No one is asking people to abandon SQL databases. The NoSQL enthusiasts recognize that OLTP needs the ACID properties. Extremists may advocate the abandonment of SQL, but I disagree with that approach. If SQL is working for your current applications, keep using it.
But limiting your organization to SQL with the reasoning: "transactions are what we do, and that's all that we do" is a dangerous path. It prevents you from exploring new business opportunities. The logic is akin to sticking with telegrams and avoiding the voice telephone. (Telegrams are written records and therefore can be stored, they can be confirmed and therefore audited, and they are the standard... sound familiar?)
SQL as a standard offers little rationale for its use. The folks I talk to are committed to their database package (DB2, SQL Server, Oracle, Postgres, MySQL, etc.). They don't move applications from one to another. (Some folks have moved from MySQL to Postgres, but the numbers are few.) Selecting SQL as a standard has little value if you stick with a single database engine.
For me, the benefit of NoSQL databases is... no SQL! I find the SQL language hard to learn and harder to use. My experience with SQL databases has been consistently frustrating, even with open source packages like MySQL. My experience with proprietary, non-SQL databases, on the other hand, has been successful. The performance is better and the code is easier to write. (Easier, but still not easy.) No SQL databases appeal to me simply to get away from SQL.
My preferences aside, NoSQL databases are worthy of investigation. They have different strengths and allow for the construction of new types of applications. Insisting on SQL for every database application is just as extremist as insisting on the complete removal of SQL. Both can contribute to your application suite. Use them both to your advantage.
Tuesday, September 28, 2010
Measuring chaos
Some IT shops are more chaotic than others. (A statement that can be made about just about every discipline, not just software.)
But how to compare? What measurement do we have for chaos, other than anecdotes and comments made by the inmates?
Here's a metric: The frequency of priority changes.
How frequently does your team (if you're a manager) or your workload (if you're a contributor) change its "number one" task? Do you move gradually from one project to another, on a planned schedule? Or do you change from one "hot" project to the next "hotter" project, at the whim of external forces. (In other words, are you in fire-fighting mode? Or are you starting preventative fires with a plan that lets you control the unexpected ones?)
I call it the "PCF" - the "Priority Change Frequency". The more often you change priorities, the more chaotic your shop.
Organizations with competent managers have lower PCF values. Their managers plan for new assignments and prepare their teams. Organizations with less-than-competent managers have higher PCF values, since they will often be surprised and ill-prepared for the work.
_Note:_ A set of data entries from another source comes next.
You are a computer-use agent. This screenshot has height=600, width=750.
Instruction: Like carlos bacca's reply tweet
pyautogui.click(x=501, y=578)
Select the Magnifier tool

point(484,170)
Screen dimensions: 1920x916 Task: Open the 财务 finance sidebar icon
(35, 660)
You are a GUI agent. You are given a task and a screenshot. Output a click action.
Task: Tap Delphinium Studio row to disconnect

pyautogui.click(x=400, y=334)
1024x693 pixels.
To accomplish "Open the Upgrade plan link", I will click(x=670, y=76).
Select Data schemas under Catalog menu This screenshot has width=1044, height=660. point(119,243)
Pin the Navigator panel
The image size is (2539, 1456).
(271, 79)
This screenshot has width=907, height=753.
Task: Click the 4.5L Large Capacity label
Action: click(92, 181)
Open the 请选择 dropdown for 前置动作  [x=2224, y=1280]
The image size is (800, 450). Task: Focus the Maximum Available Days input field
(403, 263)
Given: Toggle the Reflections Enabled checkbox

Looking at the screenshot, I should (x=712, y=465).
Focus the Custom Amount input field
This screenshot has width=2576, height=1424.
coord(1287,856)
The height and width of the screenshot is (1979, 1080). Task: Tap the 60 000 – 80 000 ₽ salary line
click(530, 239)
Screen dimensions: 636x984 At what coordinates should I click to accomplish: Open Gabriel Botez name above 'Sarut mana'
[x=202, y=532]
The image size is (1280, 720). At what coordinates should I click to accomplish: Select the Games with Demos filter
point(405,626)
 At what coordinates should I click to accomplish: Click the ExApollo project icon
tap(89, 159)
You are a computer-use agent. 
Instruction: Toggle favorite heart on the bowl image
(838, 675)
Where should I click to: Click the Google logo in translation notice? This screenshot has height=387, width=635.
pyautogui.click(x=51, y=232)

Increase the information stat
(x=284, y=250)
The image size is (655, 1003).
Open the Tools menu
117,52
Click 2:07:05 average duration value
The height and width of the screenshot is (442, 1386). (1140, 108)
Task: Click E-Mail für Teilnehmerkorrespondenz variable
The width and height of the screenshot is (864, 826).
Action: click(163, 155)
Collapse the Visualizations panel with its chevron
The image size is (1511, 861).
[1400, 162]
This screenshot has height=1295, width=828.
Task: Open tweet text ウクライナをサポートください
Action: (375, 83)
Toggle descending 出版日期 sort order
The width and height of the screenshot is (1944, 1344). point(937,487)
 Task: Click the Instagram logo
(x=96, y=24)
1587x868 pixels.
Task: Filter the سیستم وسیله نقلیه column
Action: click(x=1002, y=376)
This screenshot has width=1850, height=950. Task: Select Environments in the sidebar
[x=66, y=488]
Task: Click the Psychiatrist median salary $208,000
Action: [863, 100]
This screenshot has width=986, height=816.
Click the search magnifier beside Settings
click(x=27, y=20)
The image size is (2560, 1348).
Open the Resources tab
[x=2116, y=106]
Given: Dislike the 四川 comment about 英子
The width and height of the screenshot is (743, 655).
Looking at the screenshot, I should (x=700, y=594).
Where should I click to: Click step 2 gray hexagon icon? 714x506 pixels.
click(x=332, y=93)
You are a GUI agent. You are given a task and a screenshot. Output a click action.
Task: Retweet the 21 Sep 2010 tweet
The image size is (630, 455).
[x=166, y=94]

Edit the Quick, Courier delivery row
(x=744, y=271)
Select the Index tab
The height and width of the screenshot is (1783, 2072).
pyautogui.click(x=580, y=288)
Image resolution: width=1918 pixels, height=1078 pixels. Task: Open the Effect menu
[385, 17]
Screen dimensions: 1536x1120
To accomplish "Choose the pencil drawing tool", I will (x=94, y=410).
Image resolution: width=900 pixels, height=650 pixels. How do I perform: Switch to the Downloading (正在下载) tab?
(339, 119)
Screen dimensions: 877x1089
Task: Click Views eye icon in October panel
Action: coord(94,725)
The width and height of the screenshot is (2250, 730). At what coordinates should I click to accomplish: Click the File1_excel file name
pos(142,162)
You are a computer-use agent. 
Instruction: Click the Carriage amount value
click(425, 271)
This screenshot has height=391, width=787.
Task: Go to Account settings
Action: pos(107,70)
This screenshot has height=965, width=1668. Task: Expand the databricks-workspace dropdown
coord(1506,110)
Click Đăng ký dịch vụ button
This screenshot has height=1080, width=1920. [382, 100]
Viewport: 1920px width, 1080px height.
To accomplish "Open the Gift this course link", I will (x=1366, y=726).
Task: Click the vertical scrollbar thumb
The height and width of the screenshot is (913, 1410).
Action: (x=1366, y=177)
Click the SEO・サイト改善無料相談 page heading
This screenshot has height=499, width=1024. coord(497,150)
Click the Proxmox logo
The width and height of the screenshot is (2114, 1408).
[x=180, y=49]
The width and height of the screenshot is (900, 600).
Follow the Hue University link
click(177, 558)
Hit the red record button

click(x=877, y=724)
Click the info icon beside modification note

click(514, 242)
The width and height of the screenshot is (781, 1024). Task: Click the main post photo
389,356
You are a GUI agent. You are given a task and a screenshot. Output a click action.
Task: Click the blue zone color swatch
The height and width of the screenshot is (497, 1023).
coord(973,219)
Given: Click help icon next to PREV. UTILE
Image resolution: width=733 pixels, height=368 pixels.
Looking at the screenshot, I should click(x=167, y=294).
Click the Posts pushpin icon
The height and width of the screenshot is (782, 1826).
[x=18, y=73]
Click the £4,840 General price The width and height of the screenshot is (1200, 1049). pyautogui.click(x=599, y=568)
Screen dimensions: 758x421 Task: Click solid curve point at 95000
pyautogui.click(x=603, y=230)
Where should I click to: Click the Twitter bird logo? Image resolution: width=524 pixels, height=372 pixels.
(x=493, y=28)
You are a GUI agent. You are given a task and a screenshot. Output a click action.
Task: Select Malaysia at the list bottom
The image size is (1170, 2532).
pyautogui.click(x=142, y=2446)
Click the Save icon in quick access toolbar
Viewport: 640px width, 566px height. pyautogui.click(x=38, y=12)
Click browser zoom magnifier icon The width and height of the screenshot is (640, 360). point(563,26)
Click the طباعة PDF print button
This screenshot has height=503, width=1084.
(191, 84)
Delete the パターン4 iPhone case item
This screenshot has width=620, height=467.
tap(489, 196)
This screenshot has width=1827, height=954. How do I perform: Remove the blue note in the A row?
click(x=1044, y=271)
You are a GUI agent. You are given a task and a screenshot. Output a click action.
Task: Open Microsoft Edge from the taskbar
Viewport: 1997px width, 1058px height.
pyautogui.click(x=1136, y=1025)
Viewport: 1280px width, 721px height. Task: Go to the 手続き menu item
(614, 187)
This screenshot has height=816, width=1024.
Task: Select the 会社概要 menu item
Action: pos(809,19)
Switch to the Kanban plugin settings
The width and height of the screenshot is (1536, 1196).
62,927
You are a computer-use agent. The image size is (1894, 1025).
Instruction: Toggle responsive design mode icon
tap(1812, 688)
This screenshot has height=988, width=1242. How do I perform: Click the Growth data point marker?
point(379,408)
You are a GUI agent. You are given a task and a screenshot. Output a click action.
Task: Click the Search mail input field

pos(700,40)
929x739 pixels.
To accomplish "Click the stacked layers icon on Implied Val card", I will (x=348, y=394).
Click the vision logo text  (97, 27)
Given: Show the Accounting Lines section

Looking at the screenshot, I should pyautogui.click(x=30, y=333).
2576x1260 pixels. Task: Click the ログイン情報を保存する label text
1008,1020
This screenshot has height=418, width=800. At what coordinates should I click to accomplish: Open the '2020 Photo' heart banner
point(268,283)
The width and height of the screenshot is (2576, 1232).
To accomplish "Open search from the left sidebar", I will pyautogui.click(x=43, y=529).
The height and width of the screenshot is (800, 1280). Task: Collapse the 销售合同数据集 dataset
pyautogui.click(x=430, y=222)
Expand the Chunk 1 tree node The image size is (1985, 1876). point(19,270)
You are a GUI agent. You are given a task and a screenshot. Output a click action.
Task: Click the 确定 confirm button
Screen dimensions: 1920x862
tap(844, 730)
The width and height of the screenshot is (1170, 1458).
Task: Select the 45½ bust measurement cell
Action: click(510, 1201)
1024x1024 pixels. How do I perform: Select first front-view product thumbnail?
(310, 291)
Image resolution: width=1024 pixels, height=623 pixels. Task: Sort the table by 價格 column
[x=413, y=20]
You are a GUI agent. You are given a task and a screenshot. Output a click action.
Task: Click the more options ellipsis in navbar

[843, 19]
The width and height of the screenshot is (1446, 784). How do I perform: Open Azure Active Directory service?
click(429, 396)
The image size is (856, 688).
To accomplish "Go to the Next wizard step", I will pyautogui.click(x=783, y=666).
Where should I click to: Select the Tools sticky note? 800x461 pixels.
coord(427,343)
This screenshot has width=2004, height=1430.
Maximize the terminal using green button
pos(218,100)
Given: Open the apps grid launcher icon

But comparing teams is tricky. Some teams will have higher PCF values, due to the nature of their work. Help desks and support teams must respond to user requests and problems. Operations teams must "keep the joint running" and respond to equipment failures. In these types of organizations, a problem can quickly become the number one priority. Changing priorities is the job.
Other teams should have lower PCFs. A programming team (provided that they are not also the support team) has the luxury of planning their work. Even teams that use Agile methods can plan their work -- their priorities may shift from one cycle to another, but not during the cycle.
Don't be seduced by the illusion of "we're different". Some teams think that they are different, and a high PCF is not an indication of a problem. Unless your work is defined by external sources that change frequently (as with help desks), you have no excuse. If you insist on being different, then the difference is in the manager's skills.